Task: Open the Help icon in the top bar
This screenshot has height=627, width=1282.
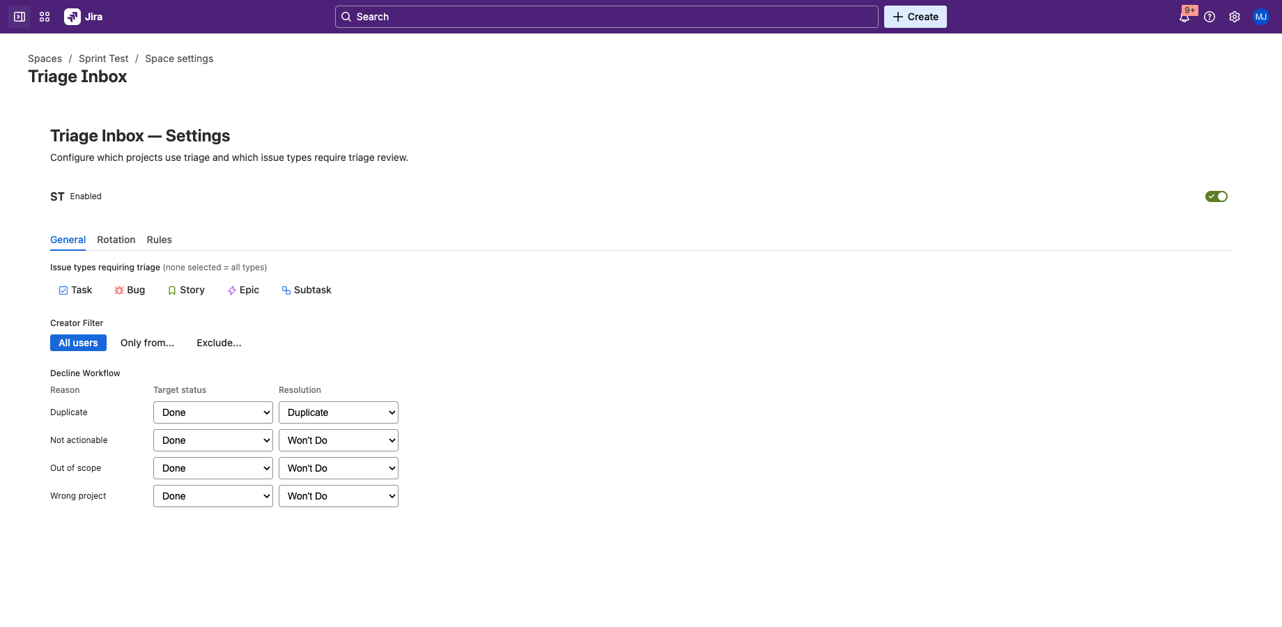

********************

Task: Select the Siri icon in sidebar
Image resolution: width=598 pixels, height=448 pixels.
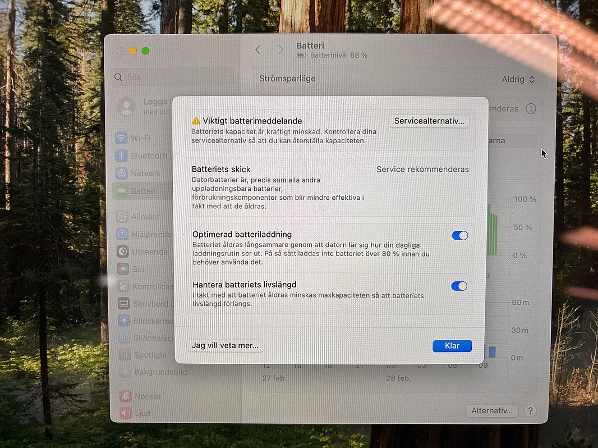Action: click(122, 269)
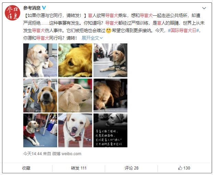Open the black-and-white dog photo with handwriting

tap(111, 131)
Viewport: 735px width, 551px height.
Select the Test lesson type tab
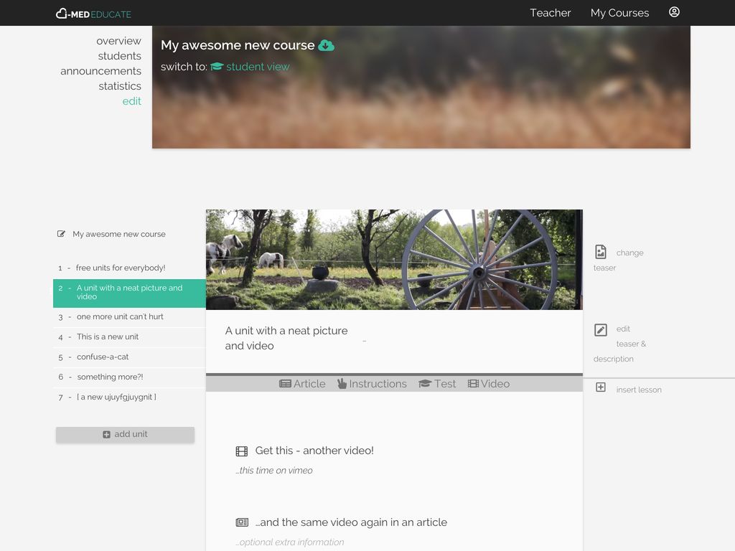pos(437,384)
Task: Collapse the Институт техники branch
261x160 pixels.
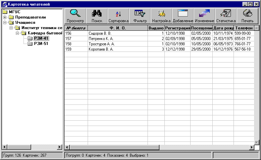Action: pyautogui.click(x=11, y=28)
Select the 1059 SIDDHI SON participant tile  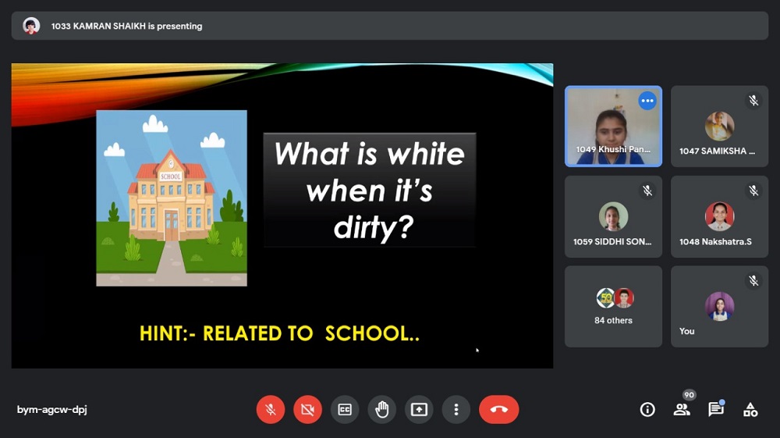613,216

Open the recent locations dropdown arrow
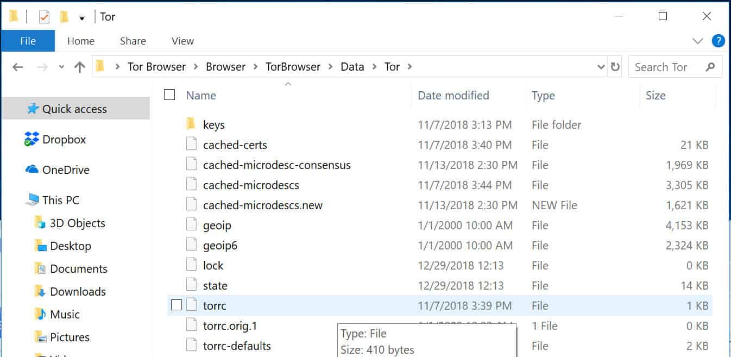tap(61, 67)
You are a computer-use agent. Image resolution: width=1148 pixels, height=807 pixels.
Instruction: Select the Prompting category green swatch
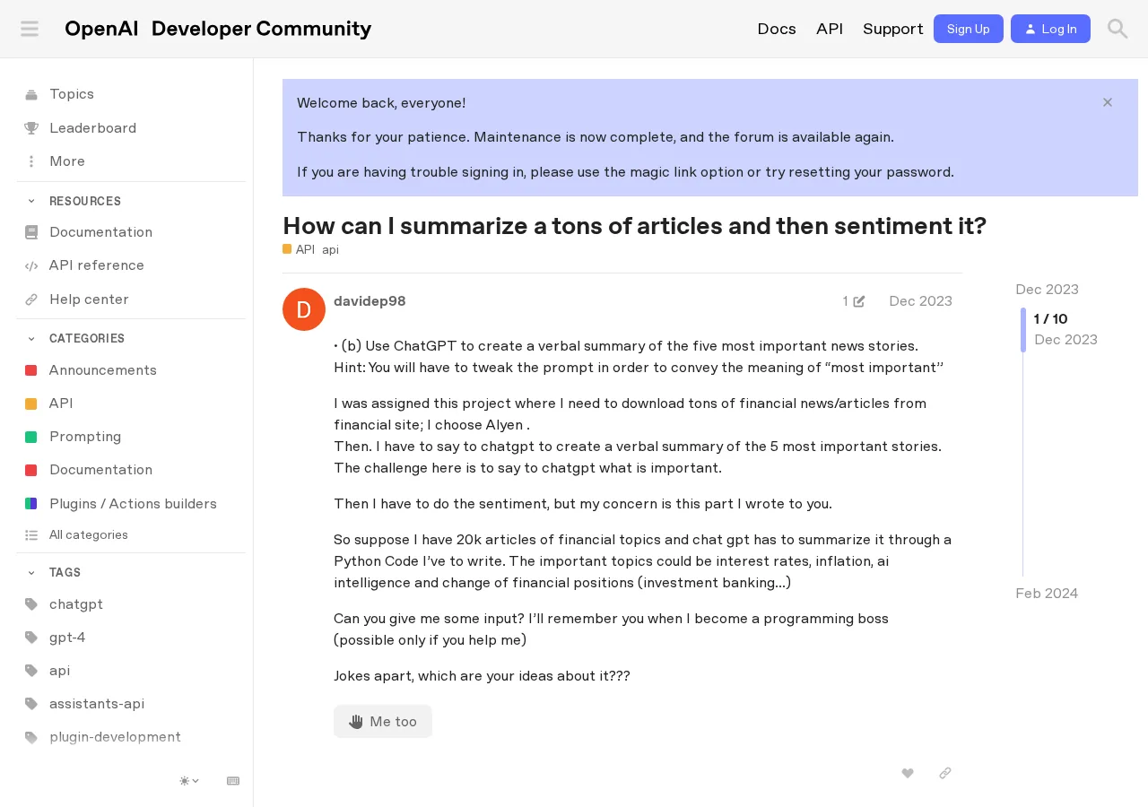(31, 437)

********************

Pull out every line of the entries above that contains the word "Task".

Task: Open the Help icon in the top bar
Task: Select the Siri icon in sidebar
Task: Collapse the Институт техники branch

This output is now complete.